Problem to work on: Give an exact reproduction of the lines from the one with "How do I perform: Click" to the final line of the entries below, both ends included, and omit the pictures.

[Source records]
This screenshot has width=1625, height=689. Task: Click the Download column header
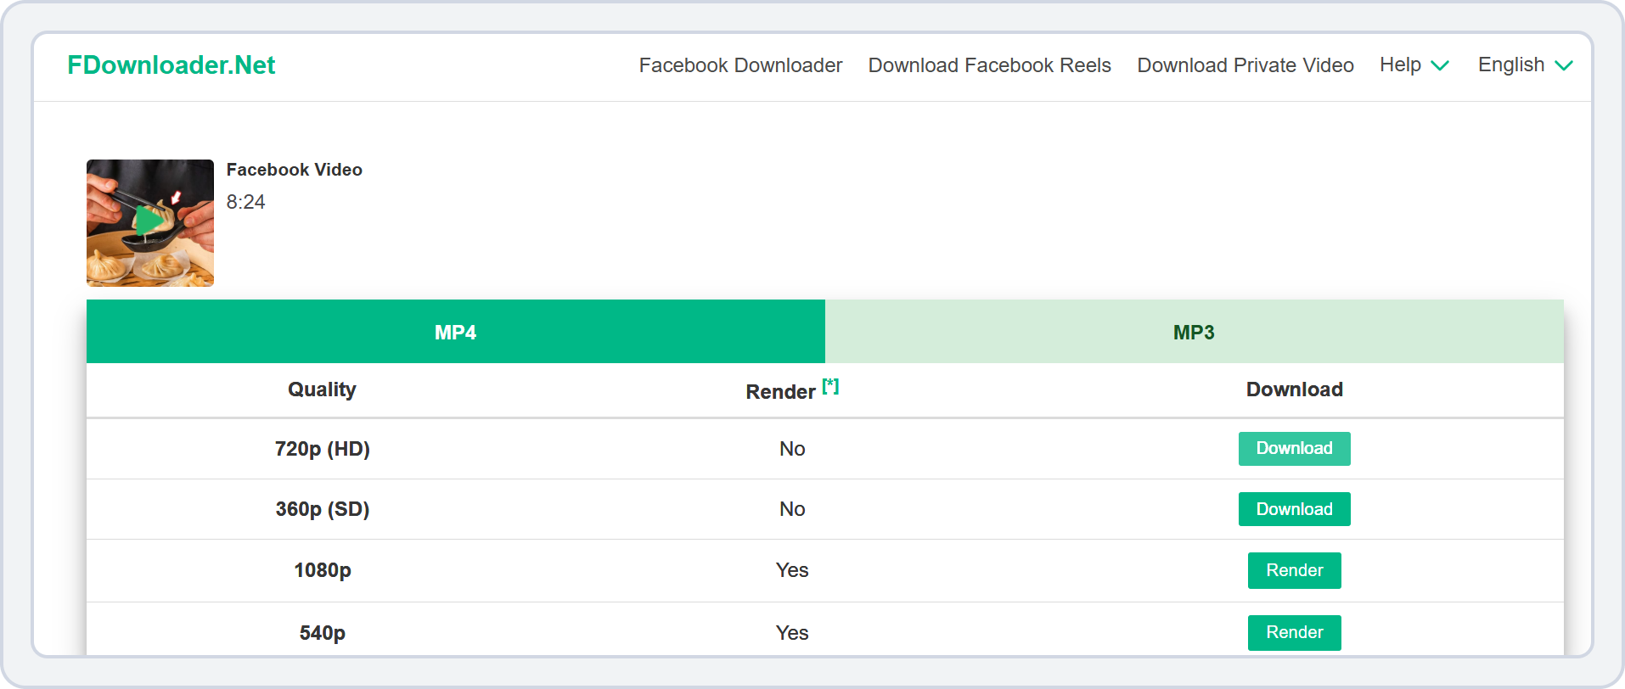[x=1294, y=389]
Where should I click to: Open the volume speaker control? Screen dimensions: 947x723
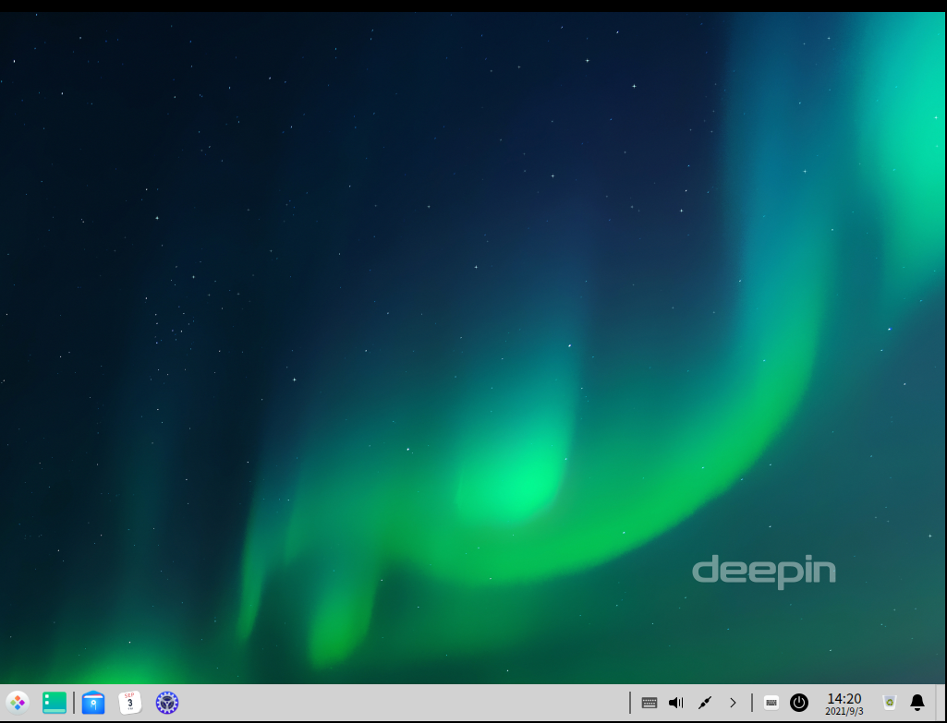click(676, 703)
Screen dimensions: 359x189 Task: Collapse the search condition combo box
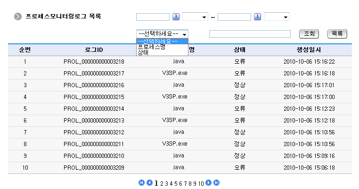[x=162, y=34]
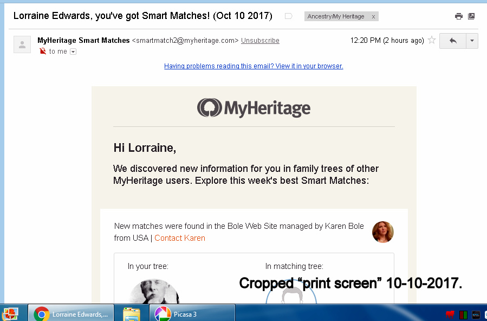
Task: Click the Contact Karen link
Action: point(180,238)
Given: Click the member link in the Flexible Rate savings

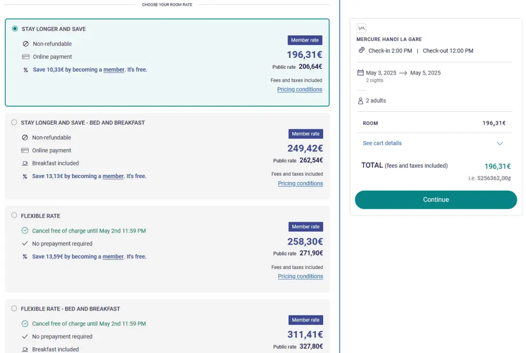Looking at the screenshot, I should pyautogui.click(x=113, y=257).

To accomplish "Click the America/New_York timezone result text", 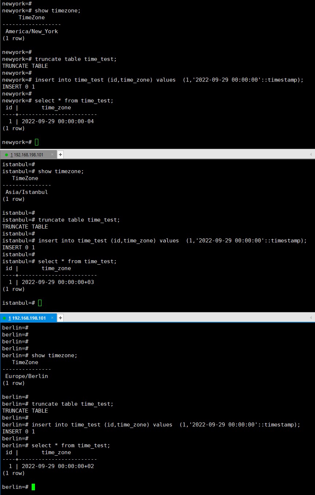I will (x=31, y=31).
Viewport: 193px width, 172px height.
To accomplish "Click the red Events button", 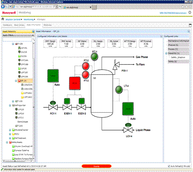I will click(x=96, y=166).
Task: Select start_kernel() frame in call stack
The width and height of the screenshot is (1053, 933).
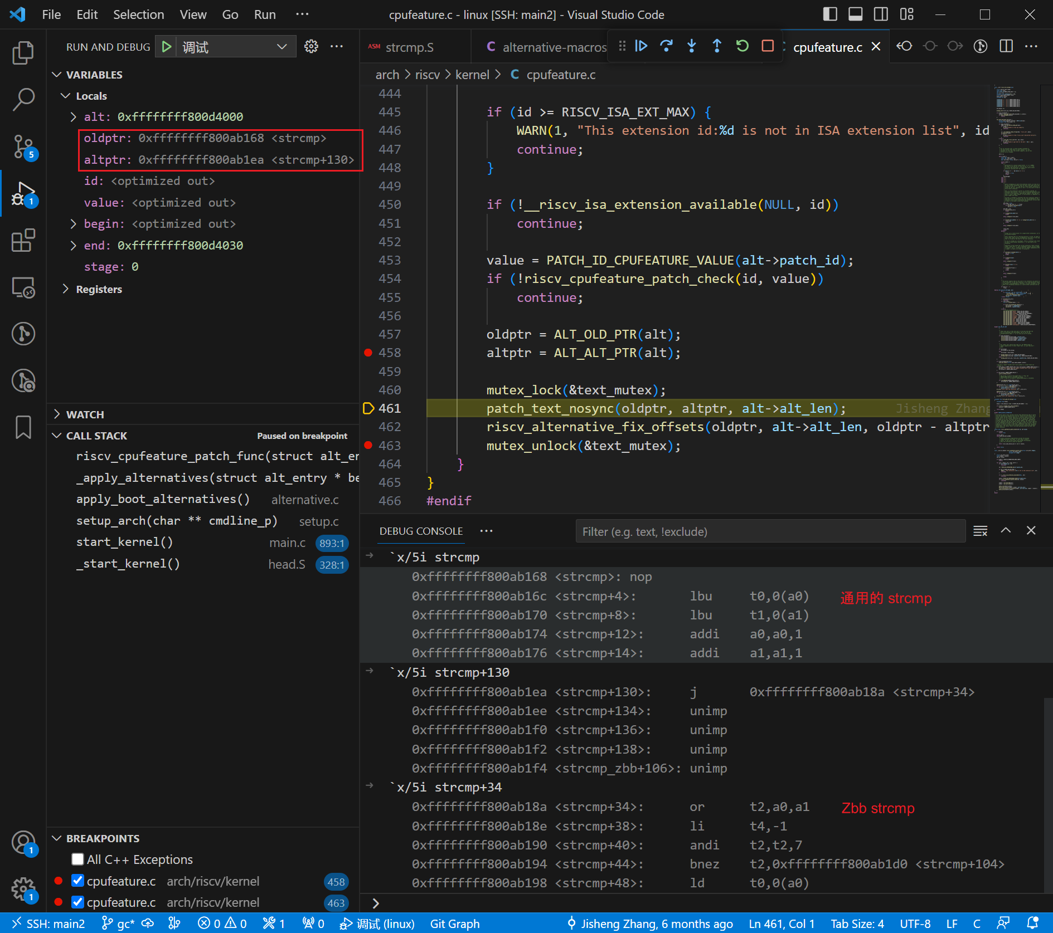Action: [125, 542]
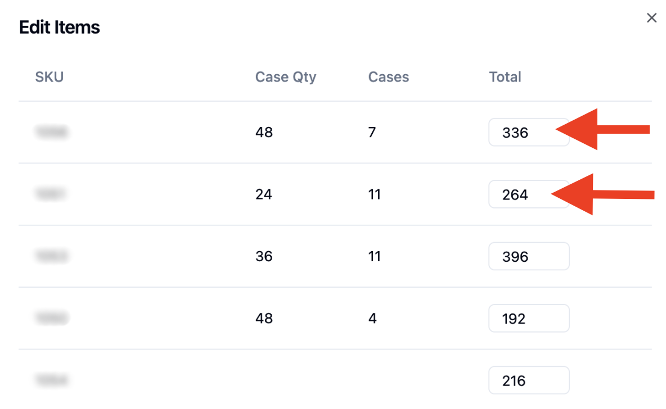Click the Total column header

click(505, 77)
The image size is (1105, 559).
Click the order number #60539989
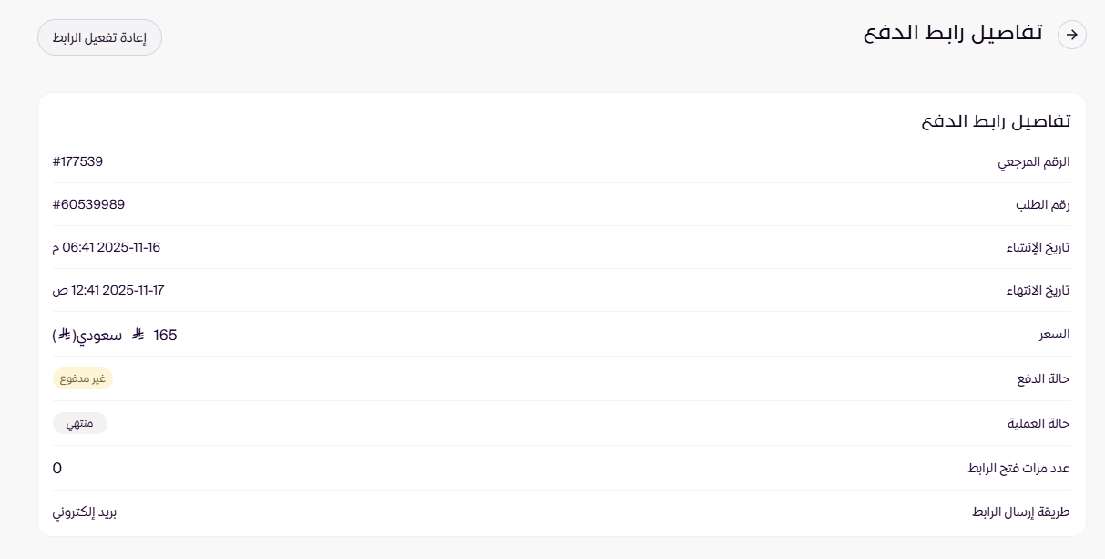(88, 204)
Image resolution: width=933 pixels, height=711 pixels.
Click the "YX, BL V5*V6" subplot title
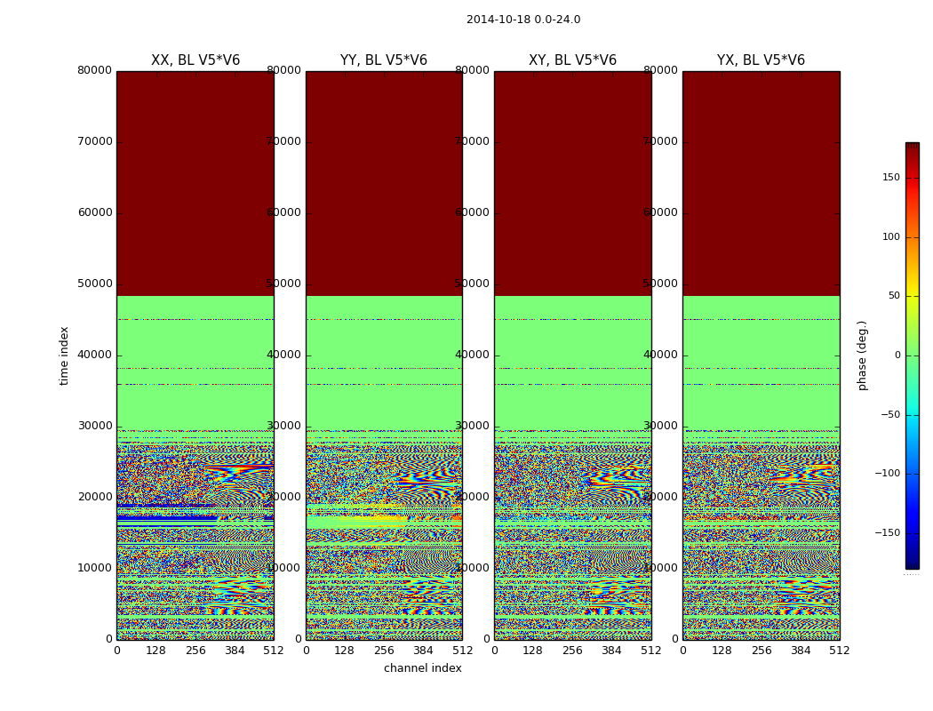[761, 60]
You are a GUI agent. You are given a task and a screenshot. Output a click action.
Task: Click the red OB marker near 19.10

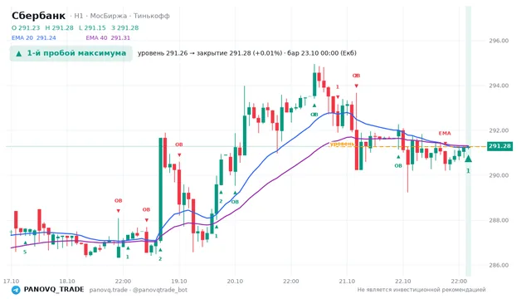[179, 145]
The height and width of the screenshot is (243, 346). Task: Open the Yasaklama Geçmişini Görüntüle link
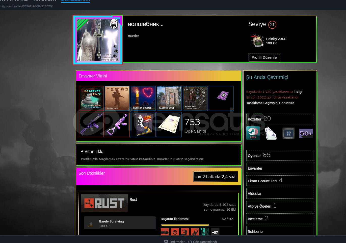tap(270, 103)
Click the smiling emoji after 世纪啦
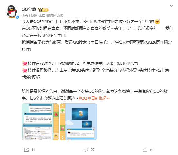Screen dimensions: 178x155 click(x=157, y=21)
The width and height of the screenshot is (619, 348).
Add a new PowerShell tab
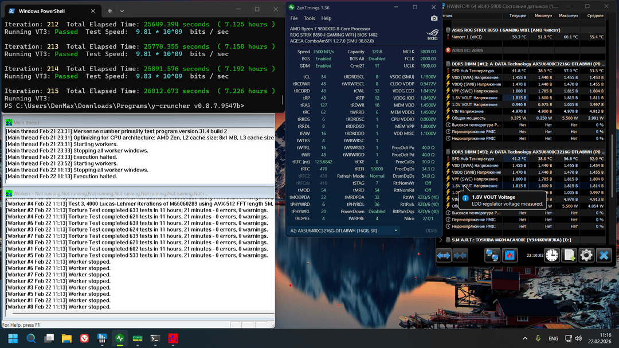click(x=109, y=11)

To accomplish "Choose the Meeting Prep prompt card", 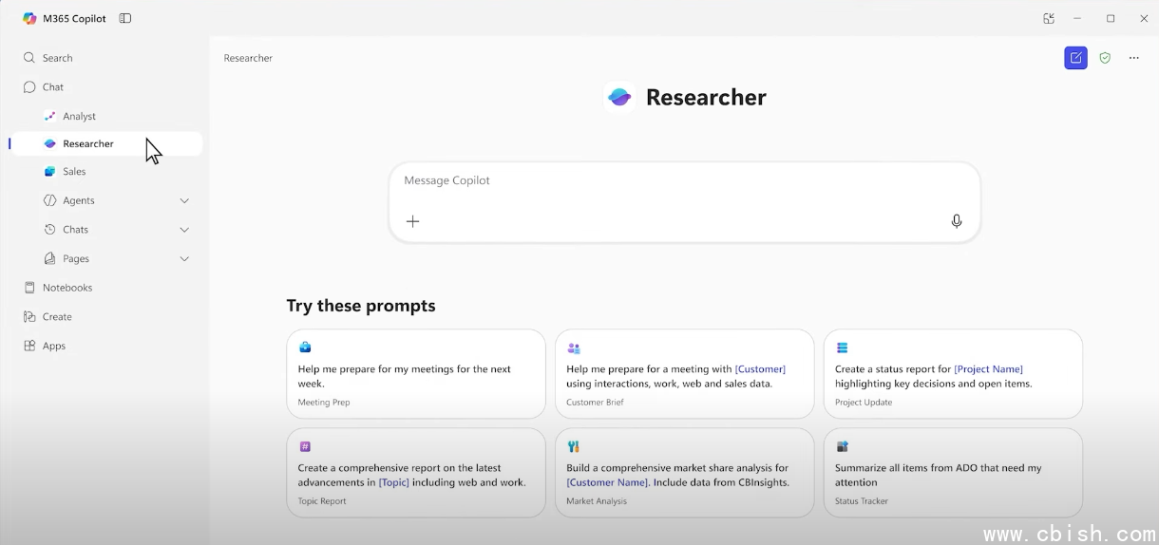I will (x=416, y=374).
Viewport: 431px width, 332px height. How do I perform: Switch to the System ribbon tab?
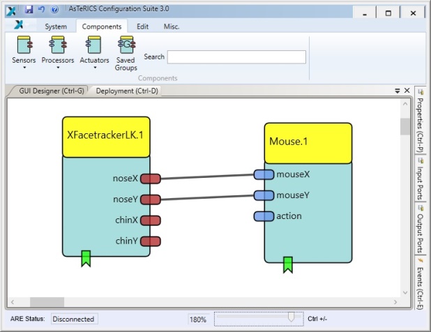pos(56,27)
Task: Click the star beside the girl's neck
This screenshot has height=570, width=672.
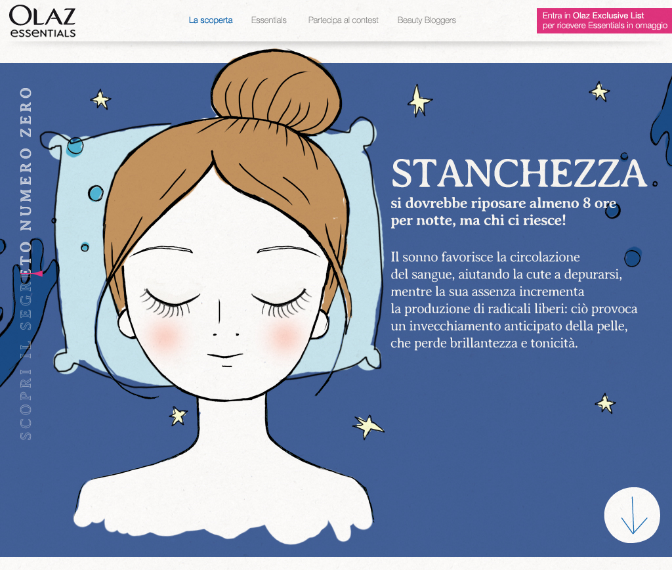Action: pyautogui.click(x=178, y=416)
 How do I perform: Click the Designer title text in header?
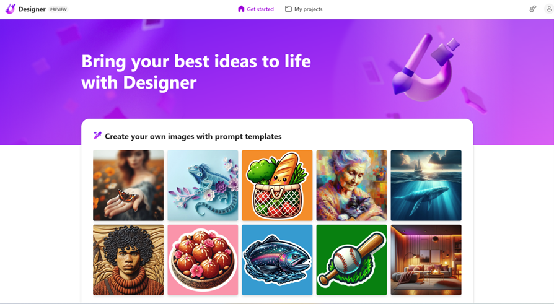[32, 9]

Problem solution:
 How do I perform: Click the Designer title text in header?
[32, 9]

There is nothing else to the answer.